■ Given problem A
Rewrite everything in the workout passage from "There is a time" down to "part, so be it.", switching "overtax" to "overwork".

■ Text passage
»»

On that note, we've known for a long time that human GH levels go up at the start of a workout but quickly diminish after about 45 minutes. That's why it's always recommended to try to finish your workout in under an hour. You can take advantage of your bodies' own natural GH levels that way. This is
definitely a bonus round for enthusiasts of the low volume, high intensity workout.

I recently tried the 10 sets of 10 workout at 60% of the maximum lift for 2 weeks. I was very disappointed with MY results. I incurred 2 injuries (very minor and short lived but an injury is always something you can't enjoy.) The one was some serious pain in my knee which showed up the day after the
leg workout and taking ibuprofen for 10 days was what got me through that. The other was an elbow injury from doing triceps which also went away after about 5 days. I can only assume these injuries occurred from mass repetitions. Let's face it, 100 reps for one exercise is a lot. The clincher is that I am one of those low volume, high intensity workout guys and I believe this departure was just too radical for my body to
handle and it let me know that by giving me the painful injuries I mentioned. Needless to say, I went back to the low volume, high intensity again and have been enjoying my gains once more.

There is a time and a place for everything and we have to be the ones to be in tune with when and where that is so we don't overtax ourselves and wind up being broken down wondering what happened. So be in tune with what your body tells you. If it likes and responds best to 3 sets of 3 different exercises, keep with it. If it likes one set per body part, so be it.

Planned over and under training can take you a long way if you plan them well. I've been doing it for years and still dabbling with other styles as I feel the inclination to but keep coming back to what works best for me. With all these points in mind, you should be able to experiment and find
what your body likes best and fine tune your workout to see the results you want.

««

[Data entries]
»»

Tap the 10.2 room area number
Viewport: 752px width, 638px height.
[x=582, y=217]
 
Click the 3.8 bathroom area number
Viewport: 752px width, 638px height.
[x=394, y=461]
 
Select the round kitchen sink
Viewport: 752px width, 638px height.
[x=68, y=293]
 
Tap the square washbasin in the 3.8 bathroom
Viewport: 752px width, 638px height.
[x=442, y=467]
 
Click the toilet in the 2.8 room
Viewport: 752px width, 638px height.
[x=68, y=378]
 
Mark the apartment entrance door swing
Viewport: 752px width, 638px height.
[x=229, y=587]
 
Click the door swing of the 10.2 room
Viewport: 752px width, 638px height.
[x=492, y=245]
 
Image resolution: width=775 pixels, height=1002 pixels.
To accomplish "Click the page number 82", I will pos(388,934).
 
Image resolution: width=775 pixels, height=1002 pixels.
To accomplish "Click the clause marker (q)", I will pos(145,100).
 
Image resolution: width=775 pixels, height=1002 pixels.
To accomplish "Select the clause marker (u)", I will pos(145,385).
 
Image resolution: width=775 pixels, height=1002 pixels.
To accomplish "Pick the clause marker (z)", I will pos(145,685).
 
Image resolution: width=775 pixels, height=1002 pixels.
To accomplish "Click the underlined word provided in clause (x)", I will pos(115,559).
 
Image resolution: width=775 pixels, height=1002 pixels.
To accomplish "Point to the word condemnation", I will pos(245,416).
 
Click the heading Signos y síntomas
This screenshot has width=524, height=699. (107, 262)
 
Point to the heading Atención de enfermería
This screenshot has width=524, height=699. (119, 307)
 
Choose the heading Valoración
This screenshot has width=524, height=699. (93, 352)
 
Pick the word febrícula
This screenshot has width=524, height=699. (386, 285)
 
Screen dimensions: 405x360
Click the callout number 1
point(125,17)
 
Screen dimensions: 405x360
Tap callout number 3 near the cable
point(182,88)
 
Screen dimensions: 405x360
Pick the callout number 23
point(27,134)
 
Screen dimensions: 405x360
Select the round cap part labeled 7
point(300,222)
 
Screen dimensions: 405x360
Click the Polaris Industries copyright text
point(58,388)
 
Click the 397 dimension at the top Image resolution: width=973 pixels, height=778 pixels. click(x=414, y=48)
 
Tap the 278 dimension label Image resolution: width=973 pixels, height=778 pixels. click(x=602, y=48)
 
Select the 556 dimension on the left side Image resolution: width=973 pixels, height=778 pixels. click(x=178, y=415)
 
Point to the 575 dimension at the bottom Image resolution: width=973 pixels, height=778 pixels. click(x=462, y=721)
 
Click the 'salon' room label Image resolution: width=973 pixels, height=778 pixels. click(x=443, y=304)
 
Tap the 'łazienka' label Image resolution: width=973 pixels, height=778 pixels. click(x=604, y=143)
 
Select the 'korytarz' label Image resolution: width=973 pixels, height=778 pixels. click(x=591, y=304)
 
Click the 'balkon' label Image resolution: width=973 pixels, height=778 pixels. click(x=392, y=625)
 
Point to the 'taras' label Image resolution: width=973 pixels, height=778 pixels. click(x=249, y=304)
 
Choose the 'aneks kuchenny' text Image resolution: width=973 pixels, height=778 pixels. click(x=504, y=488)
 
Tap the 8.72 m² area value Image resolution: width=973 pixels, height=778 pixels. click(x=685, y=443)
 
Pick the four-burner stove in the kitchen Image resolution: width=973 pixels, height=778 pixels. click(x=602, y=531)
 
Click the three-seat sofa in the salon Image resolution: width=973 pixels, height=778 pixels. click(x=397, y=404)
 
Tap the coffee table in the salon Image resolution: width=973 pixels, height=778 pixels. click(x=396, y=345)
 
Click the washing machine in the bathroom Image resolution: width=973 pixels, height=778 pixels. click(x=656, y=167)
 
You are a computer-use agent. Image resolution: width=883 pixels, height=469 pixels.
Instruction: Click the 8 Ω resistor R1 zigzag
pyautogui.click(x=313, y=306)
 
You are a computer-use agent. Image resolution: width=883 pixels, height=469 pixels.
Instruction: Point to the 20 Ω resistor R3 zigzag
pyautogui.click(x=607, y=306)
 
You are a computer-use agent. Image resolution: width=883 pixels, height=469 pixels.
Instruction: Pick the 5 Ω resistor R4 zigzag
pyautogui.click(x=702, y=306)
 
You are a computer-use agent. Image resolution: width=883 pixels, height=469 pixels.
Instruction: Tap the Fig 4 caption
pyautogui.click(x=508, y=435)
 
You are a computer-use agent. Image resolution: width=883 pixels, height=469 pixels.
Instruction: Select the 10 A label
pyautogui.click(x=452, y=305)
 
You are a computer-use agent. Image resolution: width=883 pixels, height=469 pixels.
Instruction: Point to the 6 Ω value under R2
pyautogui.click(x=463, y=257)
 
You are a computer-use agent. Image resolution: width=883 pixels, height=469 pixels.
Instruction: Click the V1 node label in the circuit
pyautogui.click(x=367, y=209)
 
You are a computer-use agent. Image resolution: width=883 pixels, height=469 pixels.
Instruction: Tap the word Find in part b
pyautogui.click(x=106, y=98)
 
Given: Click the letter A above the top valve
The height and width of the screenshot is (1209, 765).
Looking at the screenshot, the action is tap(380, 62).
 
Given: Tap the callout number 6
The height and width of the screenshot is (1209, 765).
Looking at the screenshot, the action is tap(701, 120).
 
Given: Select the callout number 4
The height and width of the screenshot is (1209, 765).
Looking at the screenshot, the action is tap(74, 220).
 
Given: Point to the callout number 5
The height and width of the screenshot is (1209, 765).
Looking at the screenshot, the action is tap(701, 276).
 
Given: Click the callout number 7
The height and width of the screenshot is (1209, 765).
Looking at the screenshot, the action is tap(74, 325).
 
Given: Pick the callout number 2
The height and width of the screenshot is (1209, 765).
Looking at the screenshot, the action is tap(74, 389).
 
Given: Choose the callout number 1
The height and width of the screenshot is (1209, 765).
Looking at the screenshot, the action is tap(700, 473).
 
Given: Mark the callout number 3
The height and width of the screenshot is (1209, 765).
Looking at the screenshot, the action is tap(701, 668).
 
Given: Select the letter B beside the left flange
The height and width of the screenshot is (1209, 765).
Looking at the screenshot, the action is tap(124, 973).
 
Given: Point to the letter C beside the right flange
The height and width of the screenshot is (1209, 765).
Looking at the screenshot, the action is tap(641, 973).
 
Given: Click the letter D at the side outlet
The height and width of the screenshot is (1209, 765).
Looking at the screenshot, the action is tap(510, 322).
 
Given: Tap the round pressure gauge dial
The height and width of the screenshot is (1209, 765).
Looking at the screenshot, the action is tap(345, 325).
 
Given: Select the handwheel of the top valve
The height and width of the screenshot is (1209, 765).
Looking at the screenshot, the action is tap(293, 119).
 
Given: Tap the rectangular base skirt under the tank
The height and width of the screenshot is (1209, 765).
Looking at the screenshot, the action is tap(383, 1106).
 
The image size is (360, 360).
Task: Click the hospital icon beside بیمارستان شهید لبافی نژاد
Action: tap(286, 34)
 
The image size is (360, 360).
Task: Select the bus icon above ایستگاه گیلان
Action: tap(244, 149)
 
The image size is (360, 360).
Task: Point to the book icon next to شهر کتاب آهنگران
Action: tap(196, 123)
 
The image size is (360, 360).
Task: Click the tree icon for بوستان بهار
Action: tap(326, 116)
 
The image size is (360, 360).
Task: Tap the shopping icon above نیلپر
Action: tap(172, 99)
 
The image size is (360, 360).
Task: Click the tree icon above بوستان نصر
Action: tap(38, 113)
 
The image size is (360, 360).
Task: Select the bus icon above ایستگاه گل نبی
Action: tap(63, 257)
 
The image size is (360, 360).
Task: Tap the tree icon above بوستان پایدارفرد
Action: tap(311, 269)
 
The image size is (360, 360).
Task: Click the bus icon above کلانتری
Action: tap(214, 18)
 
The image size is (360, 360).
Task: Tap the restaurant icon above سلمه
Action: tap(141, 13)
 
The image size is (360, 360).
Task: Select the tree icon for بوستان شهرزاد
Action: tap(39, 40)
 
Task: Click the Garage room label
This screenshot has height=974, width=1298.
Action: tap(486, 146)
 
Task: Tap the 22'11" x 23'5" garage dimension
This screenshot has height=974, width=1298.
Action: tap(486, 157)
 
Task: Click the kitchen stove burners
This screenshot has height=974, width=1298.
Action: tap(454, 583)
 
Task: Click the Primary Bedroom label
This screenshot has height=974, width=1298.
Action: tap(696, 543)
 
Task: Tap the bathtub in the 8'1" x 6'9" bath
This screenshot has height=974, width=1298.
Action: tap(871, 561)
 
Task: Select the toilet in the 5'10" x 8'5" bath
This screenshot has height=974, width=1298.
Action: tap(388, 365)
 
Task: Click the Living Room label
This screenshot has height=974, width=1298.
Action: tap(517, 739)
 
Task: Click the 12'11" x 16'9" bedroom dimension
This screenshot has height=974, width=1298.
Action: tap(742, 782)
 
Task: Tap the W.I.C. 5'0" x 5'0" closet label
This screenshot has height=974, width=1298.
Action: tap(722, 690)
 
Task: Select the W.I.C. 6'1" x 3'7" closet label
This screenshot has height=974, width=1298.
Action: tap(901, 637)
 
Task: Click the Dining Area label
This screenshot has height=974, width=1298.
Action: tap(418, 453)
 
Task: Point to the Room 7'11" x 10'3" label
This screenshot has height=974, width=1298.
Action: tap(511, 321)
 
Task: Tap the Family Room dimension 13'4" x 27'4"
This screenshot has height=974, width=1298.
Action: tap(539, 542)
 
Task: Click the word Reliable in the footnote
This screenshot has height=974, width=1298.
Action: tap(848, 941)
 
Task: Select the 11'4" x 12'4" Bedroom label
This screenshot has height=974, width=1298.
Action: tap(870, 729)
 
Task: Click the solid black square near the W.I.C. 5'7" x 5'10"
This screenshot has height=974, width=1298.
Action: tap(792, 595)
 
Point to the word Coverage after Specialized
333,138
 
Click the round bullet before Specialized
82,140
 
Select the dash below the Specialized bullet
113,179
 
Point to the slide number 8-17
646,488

««

■ Given problem B
Locate every line of the listing that contains the string "clause", and copy each of those lines.

■ Expected output A
There is a time and a place for everything and we have to be the ones to be in tune with when and where that is so we don't overwork ourselves and wind up being broken down wondering what happened. So be in tune with what your body tells you. If it likes and responds best to 3 sets of 3 different exercises, keep with it. If it likes one set per body part, so be it.

■ Expected output B
To accomplish "Click the clause marker (q)", I will pos(145,100).
To accomplish "Select the clause marker (u)", I will pos(145,385).
To accomplish "Pick the clause marker (z)", I will pos(145,685).
To accomplish "Click the underlined word provided in clause (x)", I will pos(115,559).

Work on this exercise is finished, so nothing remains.